*TASK BRIEF*:
Rewrite the records below as a numbered list, one line per item, leaving out the blank lines.

********************

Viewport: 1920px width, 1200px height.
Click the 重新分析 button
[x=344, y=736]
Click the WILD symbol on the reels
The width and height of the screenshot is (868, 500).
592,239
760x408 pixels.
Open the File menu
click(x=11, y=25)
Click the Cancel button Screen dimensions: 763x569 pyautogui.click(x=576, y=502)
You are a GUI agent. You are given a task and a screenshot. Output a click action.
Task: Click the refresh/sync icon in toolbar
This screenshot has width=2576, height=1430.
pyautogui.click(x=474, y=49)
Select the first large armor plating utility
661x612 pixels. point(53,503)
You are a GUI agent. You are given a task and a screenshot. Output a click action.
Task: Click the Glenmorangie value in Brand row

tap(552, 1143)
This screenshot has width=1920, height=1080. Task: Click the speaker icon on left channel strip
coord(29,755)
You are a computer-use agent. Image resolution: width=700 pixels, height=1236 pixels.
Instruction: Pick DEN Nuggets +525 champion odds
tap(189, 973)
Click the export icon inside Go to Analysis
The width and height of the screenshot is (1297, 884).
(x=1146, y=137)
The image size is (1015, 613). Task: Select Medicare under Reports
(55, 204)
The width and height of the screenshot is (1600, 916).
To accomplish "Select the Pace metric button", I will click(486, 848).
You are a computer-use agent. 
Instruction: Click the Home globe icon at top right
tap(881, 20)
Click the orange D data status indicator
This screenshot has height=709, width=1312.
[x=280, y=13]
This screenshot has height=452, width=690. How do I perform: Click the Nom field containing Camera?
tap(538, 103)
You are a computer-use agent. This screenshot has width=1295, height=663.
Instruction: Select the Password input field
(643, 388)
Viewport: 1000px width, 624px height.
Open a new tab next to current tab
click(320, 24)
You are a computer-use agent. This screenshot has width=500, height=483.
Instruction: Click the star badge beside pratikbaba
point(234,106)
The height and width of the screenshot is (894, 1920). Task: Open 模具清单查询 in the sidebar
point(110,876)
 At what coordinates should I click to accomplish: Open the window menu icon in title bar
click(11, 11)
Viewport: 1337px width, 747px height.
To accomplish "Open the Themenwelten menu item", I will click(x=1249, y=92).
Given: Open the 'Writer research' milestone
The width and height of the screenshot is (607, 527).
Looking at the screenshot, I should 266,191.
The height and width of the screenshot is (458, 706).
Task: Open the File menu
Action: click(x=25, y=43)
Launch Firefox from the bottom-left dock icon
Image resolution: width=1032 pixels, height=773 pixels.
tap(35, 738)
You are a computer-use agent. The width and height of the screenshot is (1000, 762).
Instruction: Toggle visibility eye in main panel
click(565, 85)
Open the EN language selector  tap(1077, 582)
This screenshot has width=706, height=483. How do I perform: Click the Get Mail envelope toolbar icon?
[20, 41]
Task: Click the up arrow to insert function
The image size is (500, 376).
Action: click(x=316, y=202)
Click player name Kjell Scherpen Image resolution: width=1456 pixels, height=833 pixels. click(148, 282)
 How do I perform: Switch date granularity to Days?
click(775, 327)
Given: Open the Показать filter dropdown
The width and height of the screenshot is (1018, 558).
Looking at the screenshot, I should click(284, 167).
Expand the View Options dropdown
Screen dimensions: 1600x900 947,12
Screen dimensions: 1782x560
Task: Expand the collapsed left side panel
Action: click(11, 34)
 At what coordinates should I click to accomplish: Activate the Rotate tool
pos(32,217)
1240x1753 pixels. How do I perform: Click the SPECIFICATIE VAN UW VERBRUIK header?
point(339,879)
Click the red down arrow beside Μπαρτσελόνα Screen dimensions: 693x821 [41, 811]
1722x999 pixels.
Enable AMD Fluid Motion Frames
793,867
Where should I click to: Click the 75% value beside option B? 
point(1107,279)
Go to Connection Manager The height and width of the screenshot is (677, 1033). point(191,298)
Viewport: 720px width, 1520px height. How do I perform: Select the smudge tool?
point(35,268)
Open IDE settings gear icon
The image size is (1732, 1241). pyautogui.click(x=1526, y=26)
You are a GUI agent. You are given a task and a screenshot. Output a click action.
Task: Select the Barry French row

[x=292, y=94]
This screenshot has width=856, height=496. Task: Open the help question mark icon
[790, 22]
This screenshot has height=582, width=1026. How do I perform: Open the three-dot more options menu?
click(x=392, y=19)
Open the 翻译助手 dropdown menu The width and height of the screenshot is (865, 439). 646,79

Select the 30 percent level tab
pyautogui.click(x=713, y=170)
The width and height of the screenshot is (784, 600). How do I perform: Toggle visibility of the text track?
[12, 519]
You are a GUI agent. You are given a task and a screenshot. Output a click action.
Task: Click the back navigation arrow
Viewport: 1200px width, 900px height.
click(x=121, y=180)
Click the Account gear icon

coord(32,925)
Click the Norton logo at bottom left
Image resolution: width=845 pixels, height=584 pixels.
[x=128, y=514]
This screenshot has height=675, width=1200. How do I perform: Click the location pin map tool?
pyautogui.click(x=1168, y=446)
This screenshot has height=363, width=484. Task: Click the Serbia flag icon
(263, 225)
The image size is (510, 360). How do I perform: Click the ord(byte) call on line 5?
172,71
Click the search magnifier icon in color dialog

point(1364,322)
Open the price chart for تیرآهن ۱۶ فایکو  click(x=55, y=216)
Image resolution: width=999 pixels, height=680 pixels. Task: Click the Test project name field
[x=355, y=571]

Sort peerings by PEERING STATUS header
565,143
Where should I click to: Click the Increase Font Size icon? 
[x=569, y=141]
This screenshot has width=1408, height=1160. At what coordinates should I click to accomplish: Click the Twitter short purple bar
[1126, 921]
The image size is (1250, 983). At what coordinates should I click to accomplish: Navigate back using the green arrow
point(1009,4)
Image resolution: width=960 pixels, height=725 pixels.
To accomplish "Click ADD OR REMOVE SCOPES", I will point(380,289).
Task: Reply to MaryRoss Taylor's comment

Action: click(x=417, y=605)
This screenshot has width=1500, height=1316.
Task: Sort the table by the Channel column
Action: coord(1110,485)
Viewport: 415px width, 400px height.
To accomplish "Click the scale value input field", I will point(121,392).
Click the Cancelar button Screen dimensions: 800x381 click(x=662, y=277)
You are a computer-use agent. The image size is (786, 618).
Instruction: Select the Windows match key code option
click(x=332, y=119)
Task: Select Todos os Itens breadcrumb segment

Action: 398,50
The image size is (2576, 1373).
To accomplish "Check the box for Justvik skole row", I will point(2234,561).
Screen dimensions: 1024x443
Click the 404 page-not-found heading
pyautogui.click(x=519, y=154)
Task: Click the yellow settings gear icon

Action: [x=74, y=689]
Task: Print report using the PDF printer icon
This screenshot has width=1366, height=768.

********************

*ANSWER TO THIS PROBLEM*:
1. Viewport: 1920px width, 1200px height.
2. Click the 重新分析 button
3. [x=344, y=736]
4. Click the WILD symbol on the reels
5. The width and height of the screenshot is (868, 500).
6. 592,239
7. 760x408 pixels.
8. Open the File menu
9. click(x=11, y=25)
10. Click the Cancel button Screen dimensions: 763x569 pyautogui.click(x=576, y=502)
11. You are a GUI agent. You are given a task and a screenshot. Output a click action.
12. Task: Click the refresh/sync icon in toolbar
13. This screenshot has width=2576, height=1430.
14. pyautogui.click(x=474, y=49)
15. Select the first large armor plating utility
16. 661x612 pixels. point(53,503)
17. You are a GUI agent. You are given a task and a screenshot. Output a click action.
18. Task: Click the Glenmorangie value in Brand row
19. tap(552, 1143)
20. This screenshot has width=1920, height=1080. Task: Click the speaker icon on left channel strip
21. coord(29,755)
22. You are a computer-use agent. Image resolution: width=700 pixels, height=1236 pixels.
23. Instruction: Pick DEN Nuggets +525 champion odds
24. tap(189, 973)
25. Click the export icon inside Go to Analysis
26. The width and height of the screenshot is (1297, 884).
27. (x=1146, y=137)
28. The image size is (1015, 613). Task: Select Medicare under Reports
29. (55, 204)
30. The width and height of the screenshot is (1600, 916).
31. To accomplish "Select the Pace metric button", I will click(486, 848).
32. You are a computer-use agent. 
33. Instruction: Click the Home globe icon at top right
34. tap(881, 20)
35. Click the orange D data status indicator
36. This screenshot has height=709, width=1312.
37. [x=280, y=13]
38. This screenshot has height=452, width=690. How do I perform: Click the Nom field containing Camera?
39. tap(538, 103)
40. You are a computer-use agent. This screenshot has width=1295, height=663.
41. Instruction: Select the Password input field
42. (643, 388)
43. Viewport: 1000px width, 624px height.
44. Open a new tab next to current tab
45. click(320, 24)
46. You are a computer-use agent. This screenshot has width=500, height=483.
47. Instruction: Click the star badge beside pratikbaba
48. point(234,106)
49. The height and width of the screenshot is (894, 1920). Task: Open 模具清单查询 in the sidebar
50. point(110,876)
51.  At what coordinates should I click to accomplish: Open the window menu icon in title bar
52. click(11, 11)
53. Viewport: 1337px width, 747px height.
54. To accomplish "Open the Themenwelten menu item", I will click(x=1249, y=92).
55. Given: Open the 'Writer research' milestone
56. The width and height of the screenshot is (607, 527).
57. Looking at the screenshot, I should 266,191.
58. The height and width of the screenshot is (458, 706).
59. Task: Open the File menu
60. Action: click(x=25, y=43)
61. Launch Firefox from the bottom-left dock icon
62. Image resolution: width=1032 pixels, height=773 pixels.
63. tap(35, 738)
64. You are a computer-use agent. The width and height of the screenshot is (1000, 762).
65. Instruction: Toggle visibility eye in main panel
66. click(565, 85)
67. Open the EN language selector  tap(1077, 582)
68. This screenshot has width=706, height=483. How do I perform: Click the Get Mail envelope toolbar icon?
69. [20, 41]
70. Task: Click the up arrow to insert function
71. The image size is (500, 376).
72. Action: click(x=316, y=202)
73. Click player name Kjell Scherpen Image resolution: width=1456 pixels, height=833 pixels. click(148, 282)
74.  How do I perform: Switch date granularity to Days?
75. click(775, 327)
76. Given: Open the Показать filter dropdown
77. The width and height of the screenshot is (1018, 558).
78. Looking at the screenshot, I should click(284, 167).
79. Expand the View Options dropdown
80. Screen dimensions: 1600x900 947,12
81. Screen dimensions: 1782x560
82. Task: Expand the collapsed left side panel
83. Action: click(11, 34)
84.  At what coordinates should I click to accomplish: Activate the Rotate tool
85. pos(32,217)
86. 1240x1753 pixels. How do I perform: Click the SPECIFICATIE VAN UW VERBRUIK header?
87. point(339,879)
88. Click the red down arrow beside Μπαρτσελόνα Screen dimensions: 693x821 [41, 811]
89. 1722x999 pixels.
90. Enable AMD Fluid Motion Frames
91. 793,867
92. Where should I click to: Click the 75% value beside option B? 
93. point(1107,279)
94. Go to Connection Manager The height and width of the screenshot is (677, 1033). point(191,298)
95. Viewport: 720px width, 1520px height. How do I perform: Select the smudge tool?
96. point(35,268)
97. Open IDE settings gear icon
98. The image size is (1732, 1241). pyautogui.click(x=1526, y=26)
99. You are a GUI agent. You are given a task and a screenshot. Output a click action.
100. Task: Select the Barry French row
101. [x=292, y=94]
102. This screenshot has width=856, height=496. Task: Open the help question mark icon
103. [790, 22]
104. This screenshot has height=582, width=1026. How do I perform: Open the three-dot more options menu?
105. click(x=392, y=19)
106. Open the 翻译助手 dropdown menu The width and height of the screenshot is (865, 439). 646,79
107. Select the 30 percent level tab
108. pyautogui.click(x=713, y=170)
109. The width and height of the screenshot is (784, 600). How do I perform: Toggle visibility of the text track?
110. [12, 519]
111. You are a GUI agent. You are given a task and a screenshot. Output a click action.
112. Task: Click the back navigation arrow
113. Viewport: 1200px width, 900px height.
114. click(x=121, y=180)
115. Click the Account gear icon
116. coord(32,925)
117. Click the Norton logo at bottom left
118. Image resolution: width=845 pixels, height=584 pixels.
119. [x=128, y=514]
120. This screenshot has height=675, width=1200. How do I perform: Click the location pin map tool?
121. pyautogui.click(x=1168, y=446)
122. This screenshot has height=363, width=484. Task: Click the Serbia flag icon
123. (263, 225)
124. The image size is (510, 360). How do I perform: Click the ord(byte) call on line 5?
125. 172,71
126. Click the search magnifier icon in color dialog
127. point(1364,322)
128. Open the price chart for تیرآهن ۱۶ فایکو  click(x=55, y=216)
129. Image resolution: width=999 pixels, height=680 pixels. Task: Click the Test project name field
130. [x=355, y=571]
131. Sort peerings by PEERING STATUS header
132. 565,143
133. Where should I click to: Click the Increase Font Size icon? 
134. [x=569, y=141]
135. This screenshot has width=1408, height=1160. At what coordinates should I click to accomplish: Click the Twitter short purple bar
136. [1126, 921]
137. The image size is (1250, 983). At what coordinates should I click to accomplish: Navigate back using the green arrow
138. point(1009,4)
139. Image resolution: width=960 pixels, height=725 pixels.
140. To accomplish "Click ADD OR REMOVE SCOPES", I will point(380,289).
141. Task: Reply to MaryRoss Taylor's comment
142. Action: click(x=417, y=605)
143. This screenshot has width=1500, height=1316.
144. Task: Sort the table by the Channel column
145. Action: coord(1110,485)
146. Viewport: 415px width, 400px height.
147. To accomplish "Click the scale value input field", I will point(121,392).
148. Click the Cancelar button Screen dimensions: 800x381 click(x=662, y=277)
149. You are a computer-use agent. The image size is (786, 618).
150. Instruction: Select the Windows match key code option
151. click(x=332, y=119)
152. Task: Select Todos os Itens breadcrumb segment
153. Action: 398,50
154. The image size is (2576, 1373).
155. To accomplish "Check the box for Justvik skole row", I will point(2234,561).
156. Screen dimensions: 1024x443
157. Click the 404 page-not-found heading
158. pyautogui.click(x=519, y=154)
159. Task: Click the yellow settings gear icon
160. Action: [x=74, y=689]
161. Task: Print report using the PDF printer icon
162. This screenshot has width=1366, height=768.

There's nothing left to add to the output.